- **Materials provided**
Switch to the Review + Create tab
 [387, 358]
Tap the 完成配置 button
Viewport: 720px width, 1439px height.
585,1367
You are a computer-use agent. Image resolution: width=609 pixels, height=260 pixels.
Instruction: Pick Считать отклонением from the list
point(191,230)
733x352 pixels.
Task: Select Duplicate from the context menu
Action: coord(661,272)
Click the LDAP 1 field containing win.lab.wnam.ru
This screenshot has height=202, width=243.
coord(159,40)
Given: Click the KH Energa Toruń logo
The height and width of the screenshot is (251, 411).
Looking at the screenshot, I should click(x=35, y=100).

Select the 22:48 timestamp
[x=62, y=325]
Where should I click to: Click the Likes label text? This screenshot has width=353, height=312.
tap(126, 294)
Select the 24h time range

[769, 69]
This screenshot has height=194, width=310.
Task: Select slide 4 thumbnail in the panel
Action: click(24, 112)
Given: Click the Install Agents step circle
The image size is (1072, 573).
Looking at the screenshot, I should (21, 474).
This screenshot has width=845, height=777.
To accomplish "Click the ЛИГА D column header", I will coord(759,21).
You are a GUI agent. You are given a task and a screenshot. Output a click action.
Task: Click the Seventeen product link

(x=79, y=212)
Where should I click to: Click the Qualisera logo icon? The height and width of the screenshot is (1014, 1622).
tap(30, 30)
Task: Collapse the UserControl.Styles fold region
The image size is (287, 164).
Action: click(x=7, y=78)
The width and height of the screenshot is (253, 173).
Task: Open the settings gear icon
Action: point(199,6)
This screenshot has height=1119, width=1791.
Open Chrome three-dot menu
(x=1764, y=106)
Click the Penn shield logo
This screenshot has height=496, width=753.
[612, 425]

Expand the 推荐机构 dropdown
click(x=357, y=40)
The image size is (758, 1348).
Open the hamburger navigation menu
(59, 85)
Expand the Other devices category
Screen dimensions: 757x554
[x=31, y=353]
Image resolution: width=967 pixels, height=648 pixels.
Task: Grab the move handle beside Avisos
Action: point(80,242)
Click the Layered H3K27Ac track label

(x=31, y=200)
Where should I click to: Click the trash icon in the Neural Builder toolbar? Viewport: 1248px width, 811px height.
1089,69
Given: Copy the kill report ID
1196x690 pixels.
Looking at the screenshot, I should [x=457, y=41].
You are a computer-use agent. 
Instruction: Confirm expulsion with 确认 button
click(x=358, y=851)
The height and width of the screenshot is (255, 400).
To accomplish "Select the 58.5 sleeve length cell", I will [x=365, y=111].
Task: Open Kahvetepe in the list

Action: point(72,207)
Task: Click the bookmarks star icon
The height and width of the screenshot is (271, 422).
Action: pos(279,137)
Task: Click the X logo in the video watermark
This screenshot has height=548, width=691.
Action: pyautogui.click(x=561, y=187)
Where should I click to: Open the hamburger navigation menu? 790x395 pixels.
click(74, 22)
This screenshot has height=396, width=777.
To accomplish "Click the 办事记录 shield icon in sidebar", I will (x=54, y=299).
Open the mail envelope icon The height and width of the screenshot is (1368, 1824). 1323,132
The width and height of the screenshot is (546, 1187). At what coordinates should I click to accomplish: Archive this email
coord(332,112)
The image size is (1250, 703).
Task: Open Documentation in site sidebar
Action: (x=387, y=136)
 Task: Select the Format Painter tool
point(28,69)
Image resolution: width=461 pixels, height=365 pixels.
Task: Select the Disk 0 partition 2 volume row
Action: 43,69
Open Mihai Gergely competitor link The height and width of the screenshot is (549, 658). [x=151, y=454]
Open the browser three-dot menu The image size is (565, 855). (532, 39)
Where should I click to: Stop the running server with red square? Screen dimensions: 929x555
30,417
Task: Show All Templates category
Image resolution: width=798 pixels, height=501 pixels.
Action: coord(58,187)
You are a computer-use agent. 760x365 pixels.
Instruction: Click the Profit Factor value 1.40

- **Problem to work on**
Copy all of the items above line for line, with no changes.

- **Correct result**
Switch to the Review + Create tab
 [387, 358]
Tap the 完成配置 button
Viewport: 720px width, 1439px height.
585,1367
You are a computer-use agent. Image resolution: width=609 pixels, height=260 pixels.
Instruction: Pick Считать отклонением from the list
point(191,230)
733x352 pixels.
Task: Select Duplicate from the context menu
Action: coord(661,272)
Click the LDAP 1 field containing win.lab.wnam.ru
This screenshot has height=202, width=243.
coord(159,40)
Given: Click the KH Energa Toruń logo
The height and width of the screenshot is (251, 411).
Looking at the screenshot, I should click(x=35, y=100).

Select the 22:48 timestamp
[x=62, y=325]
Where should I click to: Click the Likes label text? This screenshot has width=353, height=312.
tap(126, 294)
Select the 24h time range

[769, 69]
This screenshot has height=194, width=310.
Task: Select slide 4 thumbnail in the panel
Action: click(24, 112)
Given: Click the Install Agents step circle
The image size is (1072, 573).
Looking at the screenshot, I should (21, 474).
This screenshot has width=845, height=777.
To accomplish "Click the ЛИГА D column header", I will coord(759,21).
You are a GUI agent. You are given a task and a screenshot. Output a click action.
Task: Click the Seventeen product link

(x=79, y=212)
Where should I click to: Click the Qualisera logo icon? The height and width of the screenshot is (1014, 1622).
tap(30, 30)
Task: Collapse the UserControl.Styles fold region
The image size is (287, 164).
Action: click(x=7, y=78)
The width and height of the screenshot is (253, 173).
Task: Open the settings gear icon
Action: point(199,6)
This screenshot has height=1119, width=1791.
Open Chrome three-dot menu
(x=1764, y=106)
Click the Penn shield logo
This screenshot has height=496, width=753.
[612, 425]

Expand the 推荐机构 dropdown
click(x=357, y=40)
The image size is (758, 1348).
Open the hamburger navigation menu
(59, 85)
Expand the Other devices category
Screen dimensions: 757x554
[x=31, y=353]
Image resolution: width=967 pixels, height=648 pixels.
Task: Grab the move handle beside Avisos
Action: point(80,242)
Click the Layered H3K27Ac track label

(x=31, y=200)
Where should I click to: Click the trash icon in the Neural Builder toolbar? Viewport: 1248px width, 811px height.
1089,69
Given: Copy the kill report ID
1196x690 pixels.
Looking at the screenshot, I should [x=457, y=41].
You are a computer-use agent. 
Instruction: Confirm expulsion with 确认 button
click(x=358, y=851)
The height and width of the screenshot is (255, 400).
To accomplish "Select the 58.5 sleeve length cell", I will [x=365, y=111].
Task: Open Kahvetepe in the list

Action: point(72,207)
Task: Click the bookmarks star icon
The height and width of the screenshot is (271, 422).
Action: pos(279,137)
Task: Click the X logo in the video watermark
This screenshot has height=548, width=691.
Action: pyautogui.click(x=561, y=187)
Where should I click to: Open the hamburger navigation menu? 790x395 pixels.
click(74, 22)
This screenshot has height=396, width=777.
To accomplish "Click the 办事记录 shield icon in sidebar", I will (x=54, y=299).
Open the mail envelope icon The height and width of the screenshot is (1368, 1824). 1323,132
The width and height of the screenshot is (546, 1187). At what coordinates should I click to accomplish: Archive this email
coord(332,112)
The image size is (1250, 703).
Task: Open Documentation in site sidebar
Action: (x=387, y=136)
 Task: Select the Format Painter tool
point(28,69)
Image resolution: width=461 pixels, height=365 pixels.
Task: Select the Disk 0 partition 2 volume row
Action: 43,69
Open Mihai Gergely competitor link The height and width of the screenshot is (549, 658). [x=151, y=454]
Open the browser three-dot menu The image size is (565, 855). (532, 39)
Where should I click to: Stop the running server with red square? Screen dimensions: 929x555
30,417
Task: Show All Templates category
Image resolution: width=798 pixels, height=501 pixels.
Action: coord(58,187)
You are a computer-use agent. 760x365 pixels.
Instruction: Click the Profit Factor value 1.40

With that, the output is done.